→ Source:
· · ·

1. Brief description of multiplexed serial readout & MAX186 ADC

This is the watchdog of the MVD. All LDO voltage regulator outputs for the front end electronics and the mother board itself, as well as temperature monitoring voltages from each section of electronics, i.e MCMs, power/comm boards and mother boards, which total 93 channels, are readout through 12 MAX186 ADCs per mother board. LDO voltage regulator output monitoring voltages pass through a voltage divider before they arrive at the ADC's, so that divided voltages are readout by the ADC's.

The data acquisition process of the MAX186 ADC using serial communication starts by pulling down the CS-bar line. ( Refer to the product note by the manufacturer[5] ) After CS-bar falls, a control byte is clocked into the DIN line. For the mother board, two binary to decimal encoders pull down one CS-bar line among 12 CS-bar lines accoding to binary chip address, ADC_A0-3. Table 6 shows the control byte format which we used.

Table 6. Control byte format
BitNameValueDescription
7START1 Define the beginning of the control byte
6, 5, 4SEL2, 1, 0 See table 7.These three bits select which of the eight channels are used for the conversion.
3UNI/BIP1 Select unipolar conversion mode. An analog input signal from 0V to Vref(4.096V) can be converted.
2SGL/DIF1 Select single-ended conversion. In single ended mode, input signal voltages are refered to AGND.
1, 0PD1, PD0 1, 1Select the external clock mode


In selecting a channel, the MAX186 ADC has an unusual counting method. This should be taken into account of when making software interface for the serial communication.


Table 7. Channel selection in single-ended mode
SEL2SEL1SEL0Selected channel
000 CH0
100 CH1
001 CH2
101 CH3
010 CH4
110 CH5
011 CH6
111 CH7


After 8 control bits are clocked into DIN, the SSTRB line goes high during one clock period. Converted data are clocked out from DOUT on each of the next 12 SCLK falling edges. The external clock should range from 0.1 MHz to 2.0 MHz in order to guarantee the normal operation of the ADC. In the real MVD, the ancillary system will control the multiplexed serial readout process to acquire data from the MAX186 ADCs on the mother boards.

· · ·

[Records for pointing at elements in text and images]
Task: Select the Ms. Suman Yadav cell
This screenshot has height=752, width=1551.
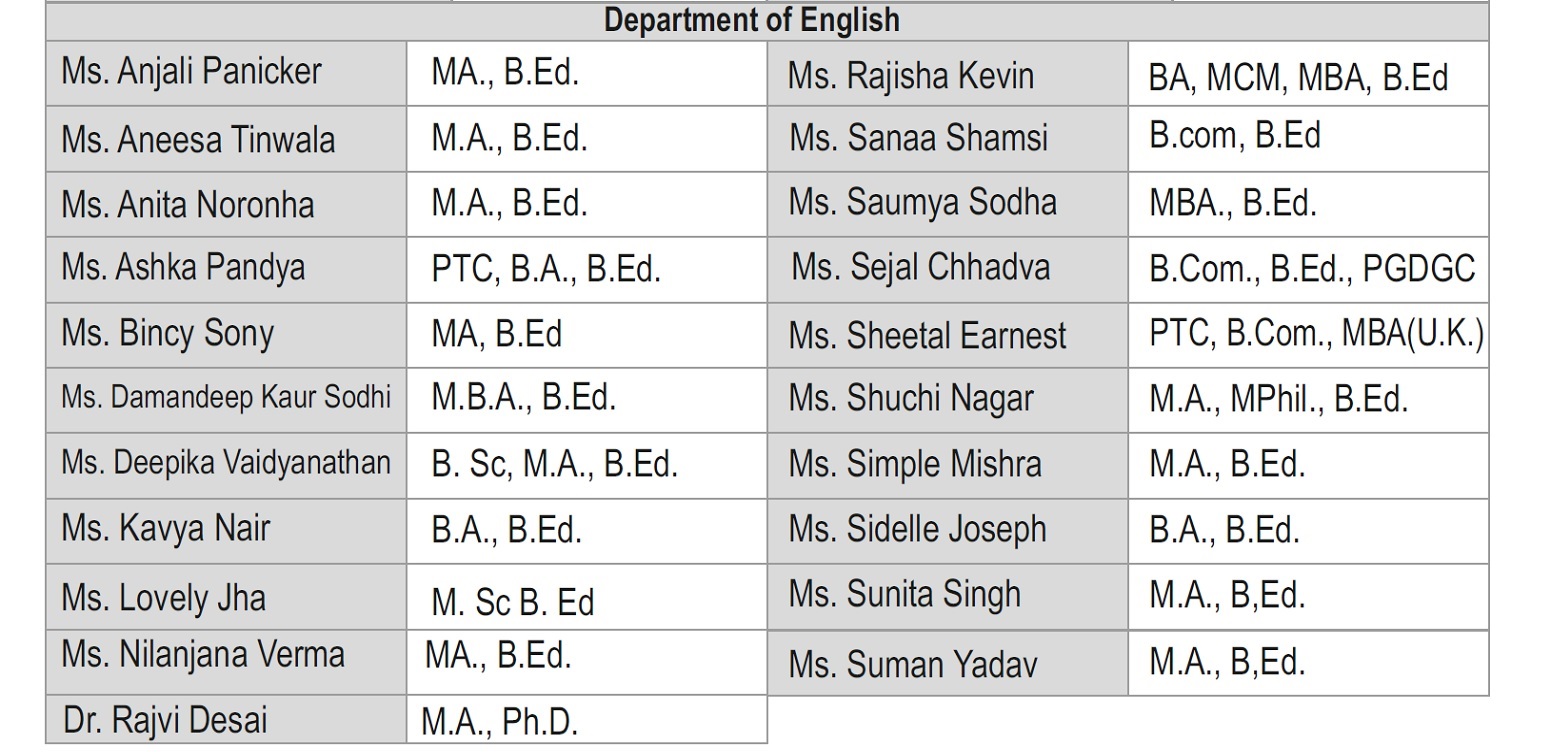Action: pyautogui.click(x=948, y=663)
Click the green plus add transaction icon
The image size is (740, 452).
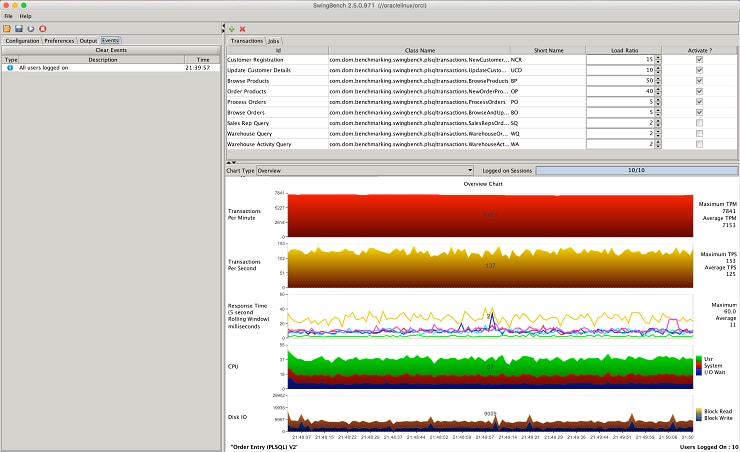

· · ·

→ What to work on:
1: In the MAX186 readout text, condense the paragraph beginning "This is the watchdog of the MVD" into a short bulleted list that keeps its main facts.
2: Copy out every line of the records, leaving the pictures out.

→ Task-by-task results:
1:
- This system is the watchdog of the MVD.
- It monitors the LDO voltage regulator outputs for the front end electronics and the mother board.
- It also monitors temperature voltages from the MCMs, power/comm boards and mother boards.
- These come to 93 channels in total, read out through 12 MAX186 ADCs per mother board.
- The LDO output monitoring voltages pass through a voltage divider first, so the ADCs read the divided voltages.

2:
Task: Select the Ms. Suman Yadav cell
This screenshot has height=752, width=1551.
Action: pyautogui.click(x=948, y=663)
Click the green plus add transaction icon
The image size is (740, 452).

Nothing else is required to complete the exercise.